TASK —
Read through the material below and copy each line in which the word "agent" occurs.

INFORMATION —
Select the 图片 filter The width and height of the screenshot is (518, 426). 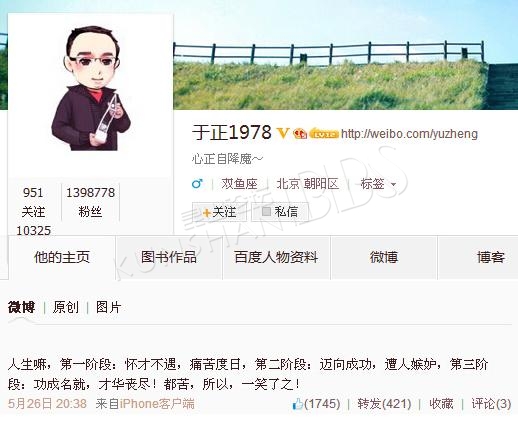(x=108, y=307)
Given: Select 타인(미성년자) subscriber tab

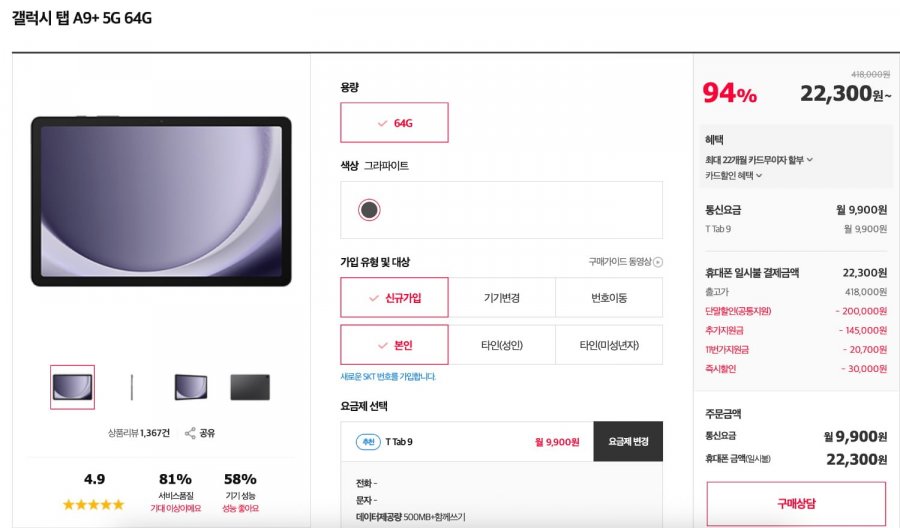Looking at the screenshot, I should [x=609, y=345].
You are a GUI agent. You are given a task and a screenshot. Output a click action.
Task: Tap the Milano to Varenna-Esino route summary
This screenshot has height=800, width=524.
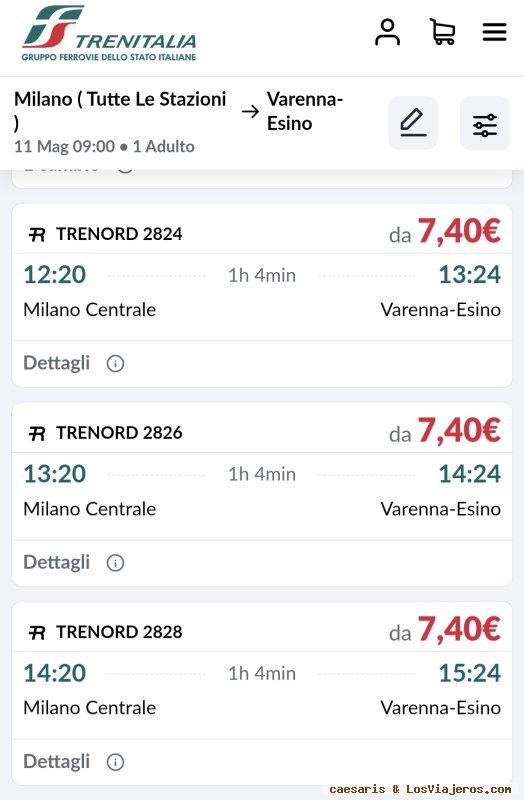pos(179,111)
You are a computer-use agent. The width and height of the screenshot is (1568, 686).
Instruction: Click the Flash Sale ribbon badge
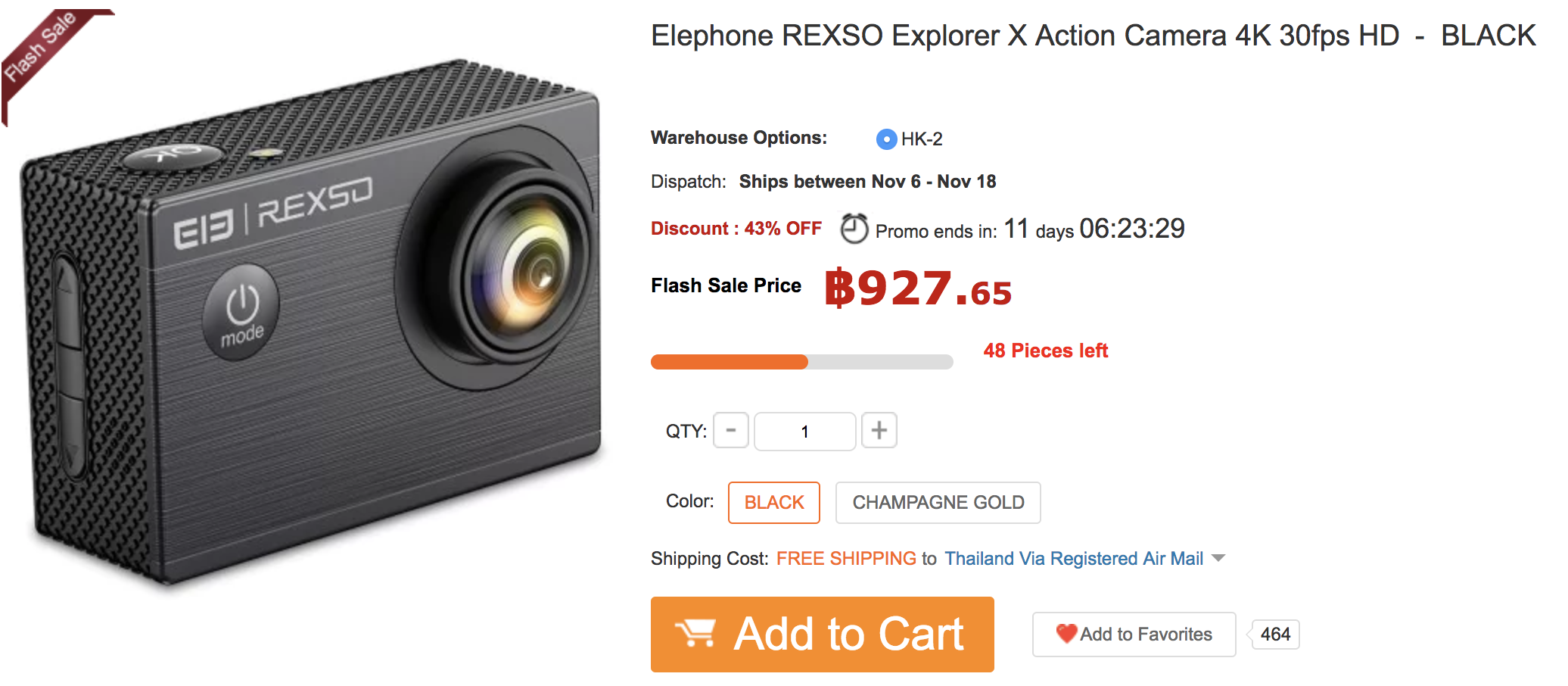coord(42,47)
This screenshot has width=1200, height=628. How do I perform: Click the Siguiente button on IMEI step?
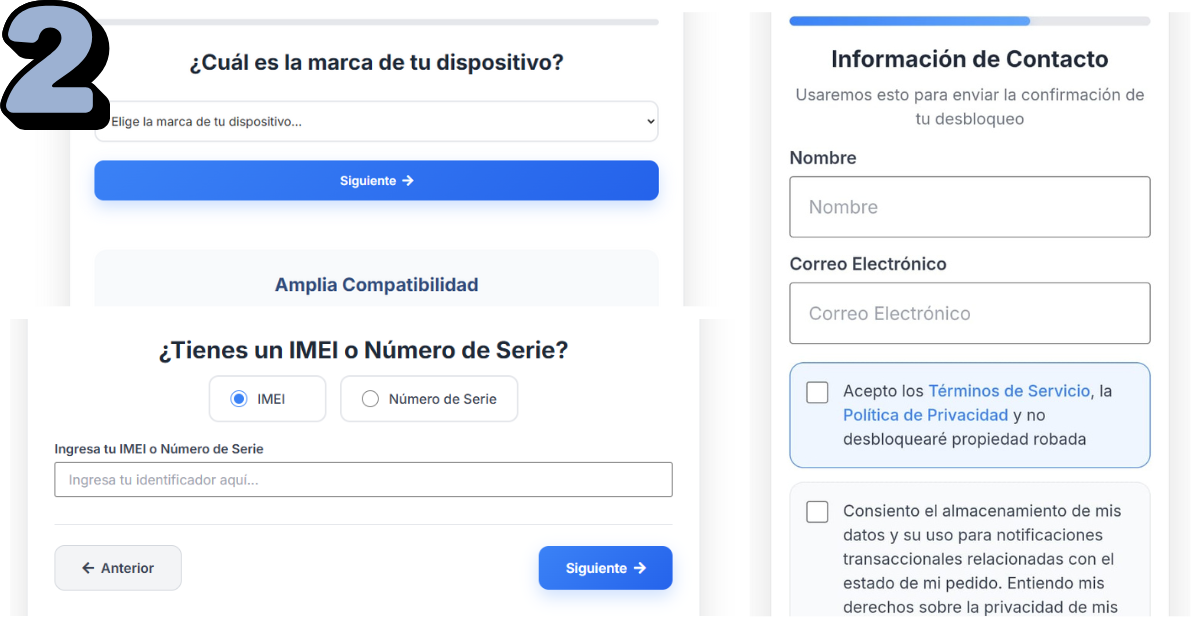click(x=605, y=567)
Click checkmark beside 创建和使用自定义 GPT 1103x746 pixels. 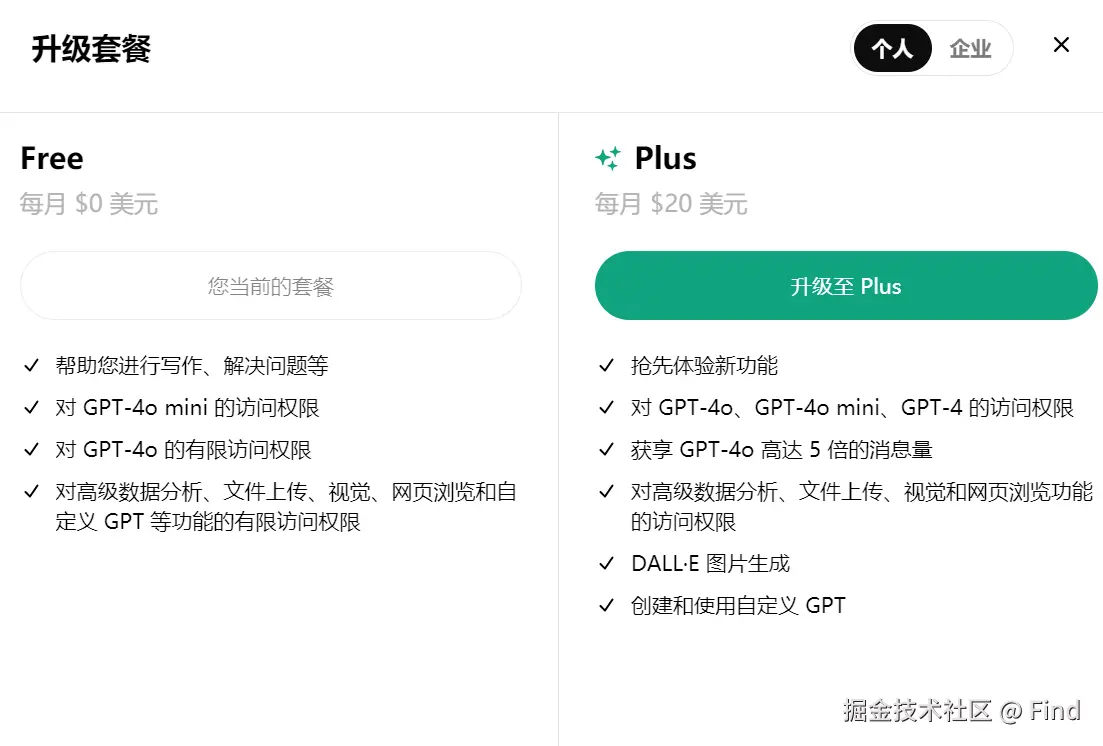click(x=606, y=606)
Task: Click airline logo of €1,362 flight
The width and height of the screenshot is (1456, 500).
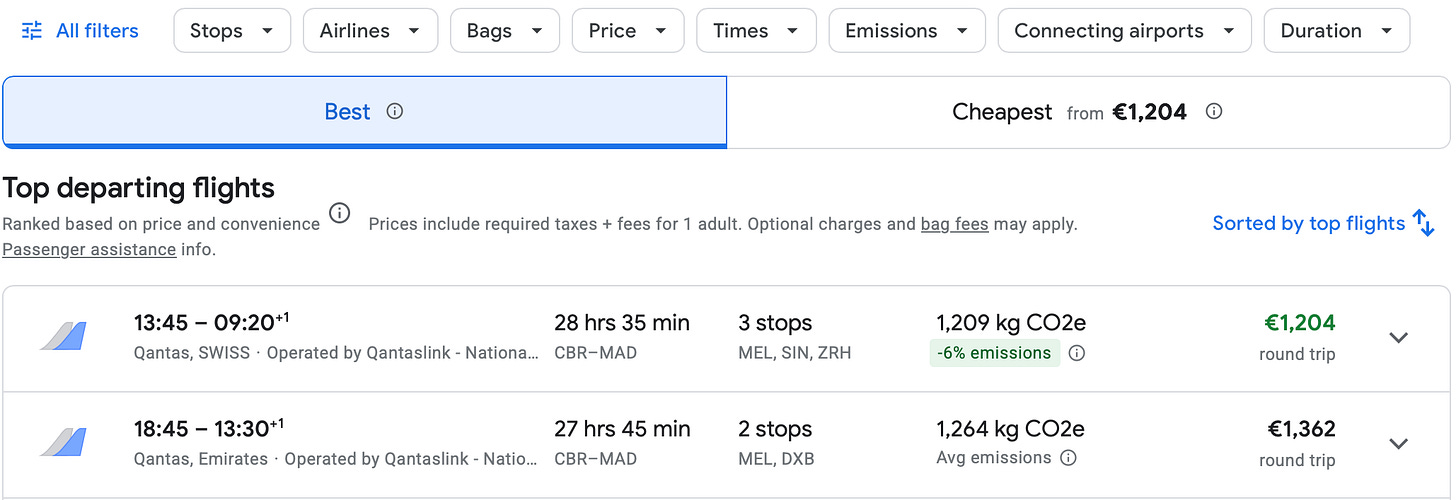Action: (63, 442)

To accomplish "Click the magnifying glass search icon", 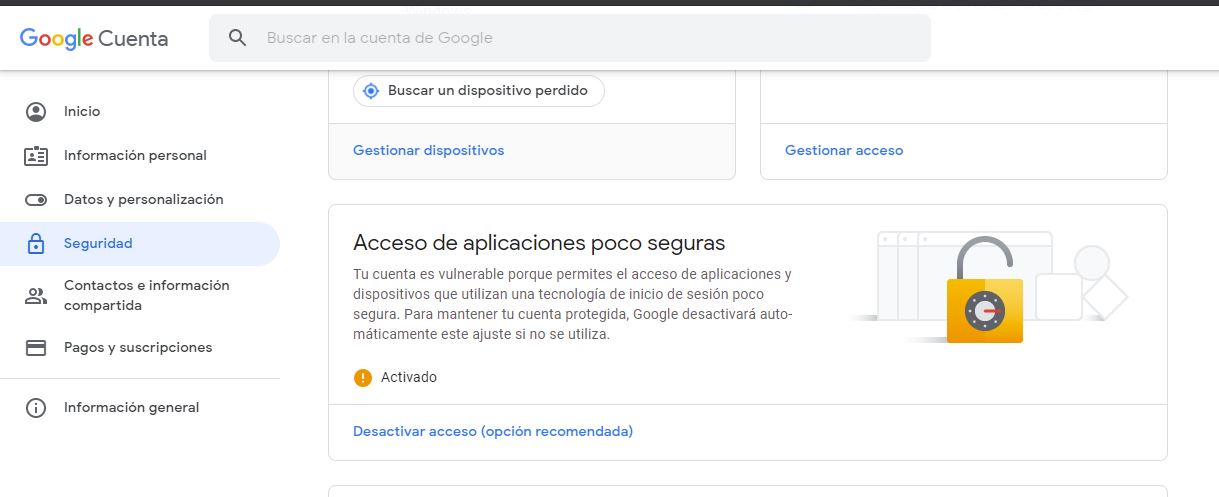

EXERCISE RESULT —
You are a GUI agent. You are given a task and a screenshot. Output a click action.
You are a computer-use agent. The width and height of the screenshot is (1568, 686).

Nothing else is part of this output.